UK – Industry Finds Fault With UK Vision for Drug Regulation After Brexit

British biopharma trade groups have spoken out against changes to drug regulation that could be enacted in the event of a no-deal Brexit. The trade groups found fault with proposals for how the Medicines and Healthcare products Regulatory Agency (MHRA) will handle orphan drugs, regulatory fees, the Falsified Medicines Directive and other issues if Britain crashes out of the European Union.

MHRA spent last month gathering feedback on proposals for how the United Kingdom should adapt its drug regulations and legislation to mitigate the impact of it exiting the EU without a deal in March. The consultation sought to gauge industry views on MHRA’s handling of key questions posed by the prospect of a no-deal Brexit.

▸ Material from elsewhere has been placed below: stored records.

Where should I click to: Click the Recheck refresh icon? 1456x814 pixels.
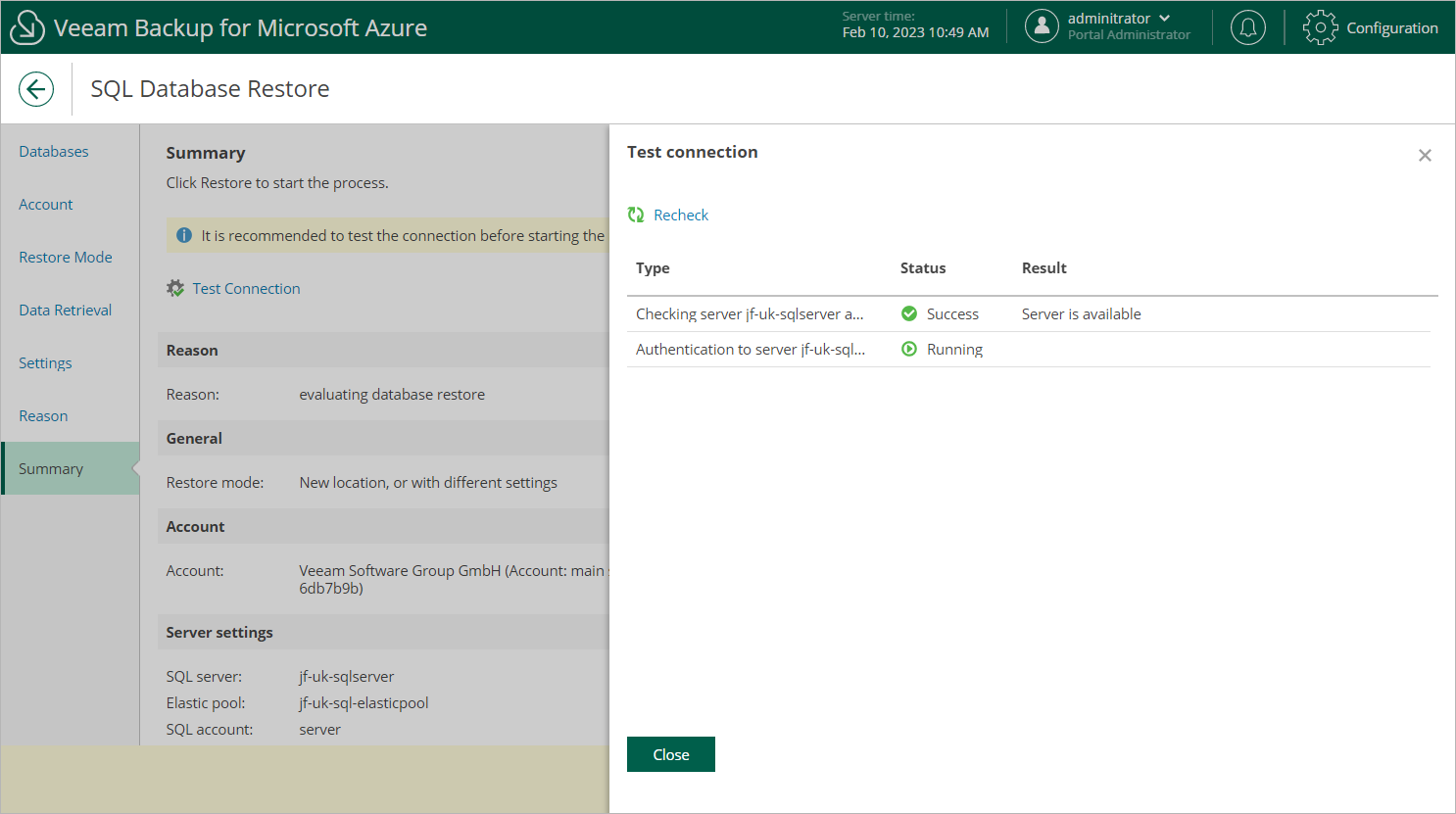pos(636,215)
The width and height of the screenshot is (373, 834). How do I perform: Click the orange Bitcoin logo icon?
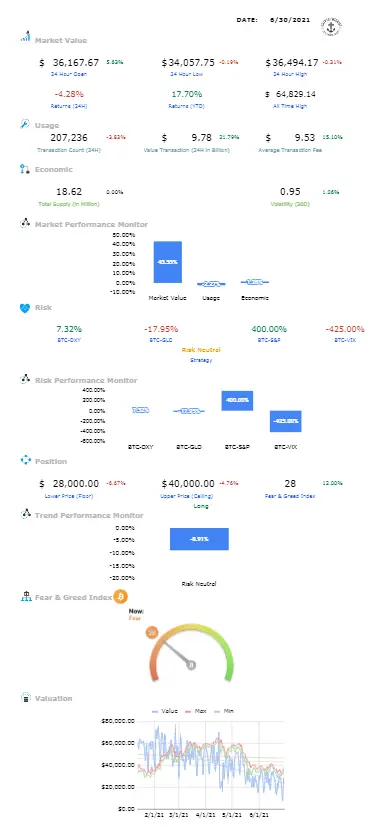coord(121,597)
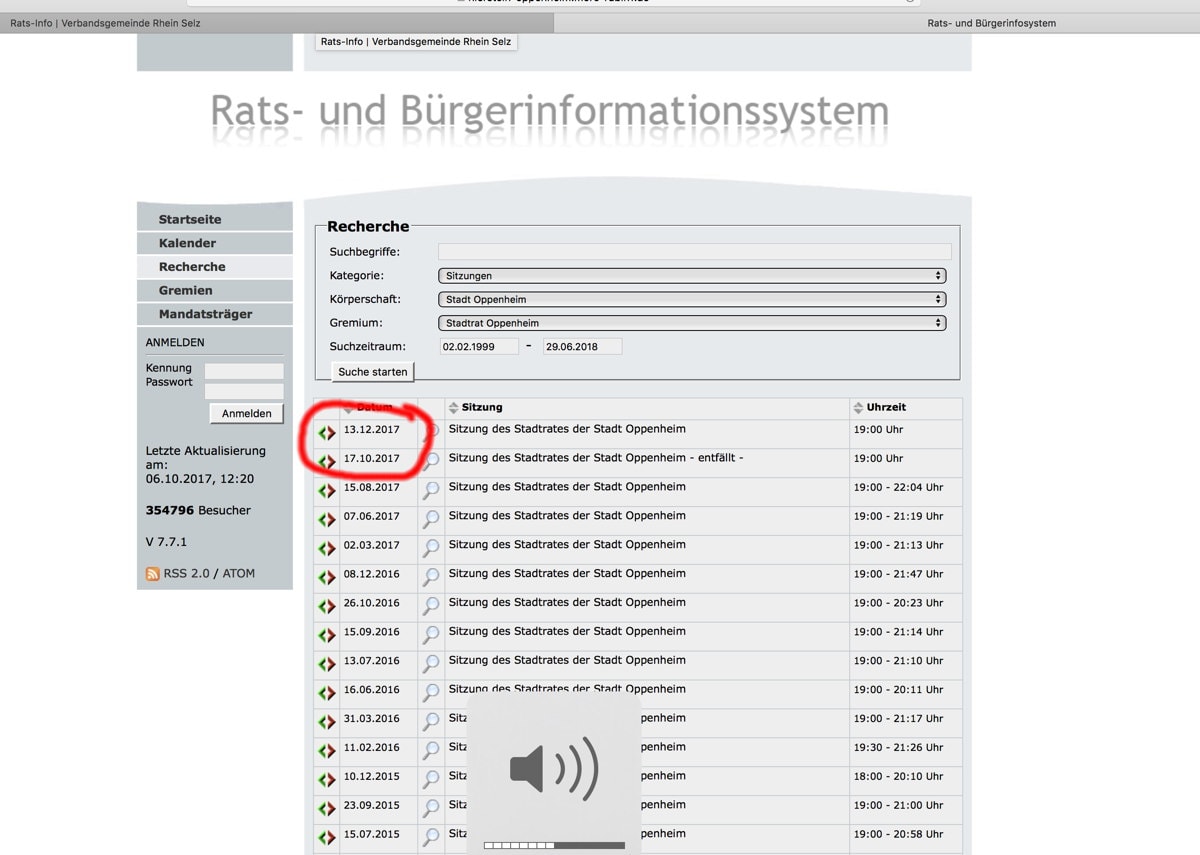
Task: Click the Suchbegriffe search text field
Action: coord(694,252)
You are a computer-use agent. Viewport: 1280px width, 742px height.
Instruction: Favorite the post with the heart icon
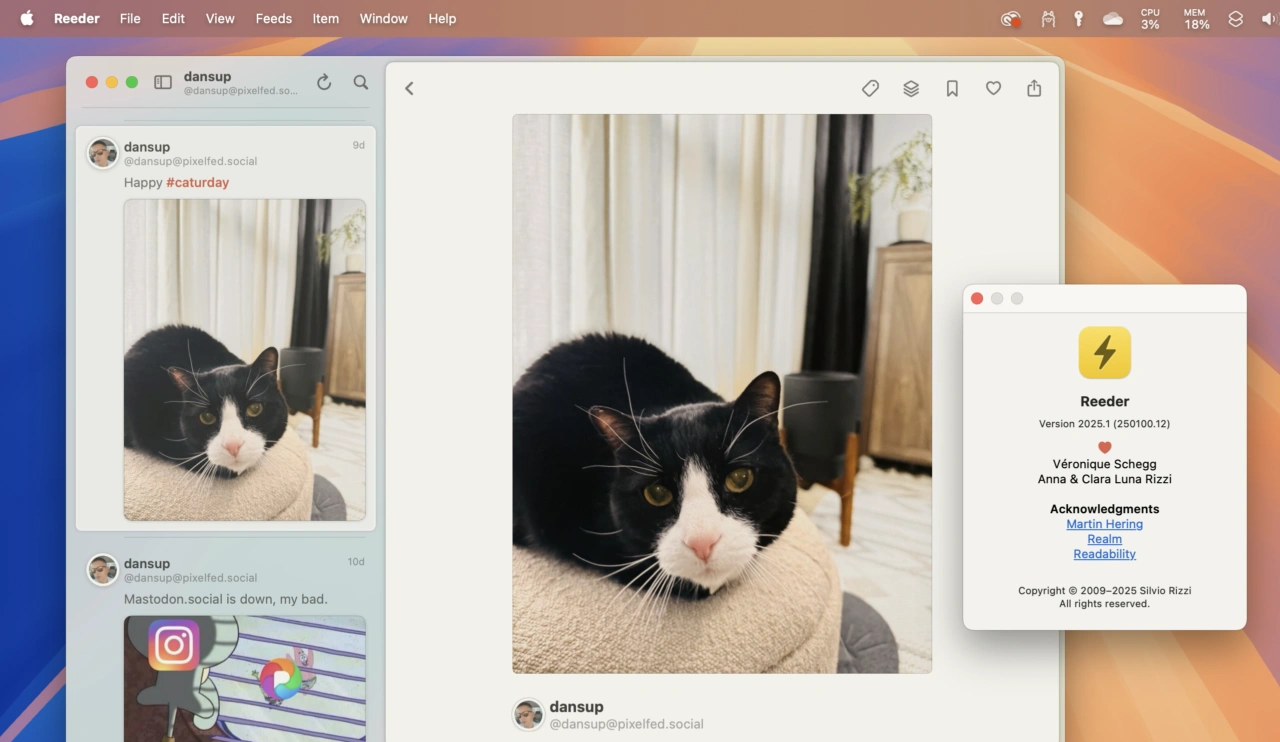click(x=993, y=89)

Joint feedback from the Association of the British Pharmaceutical Industry (ABPI) and the BioIndustry Association (BIA) suggests MHRA is some way from coming up with a set of changes that satisfy drug developers and manufacturers. ABPI and BIA agreed with with many of the proposals, in some cases with notable caveats, but also found fault with MHRA’s response to some of the biggest issues facing the agency and the companies it regulates.

Points of disagreement between MHRA and the trade groups include how to convert the licenses for products authorized at the EU level into authorizations that are valid in the UK after Brexit. MHRA is proposing to automatically convert centrally authorized products to UK marketing authorizations the day Britain leaves the EU. The agency would not charge a fee for the conversion…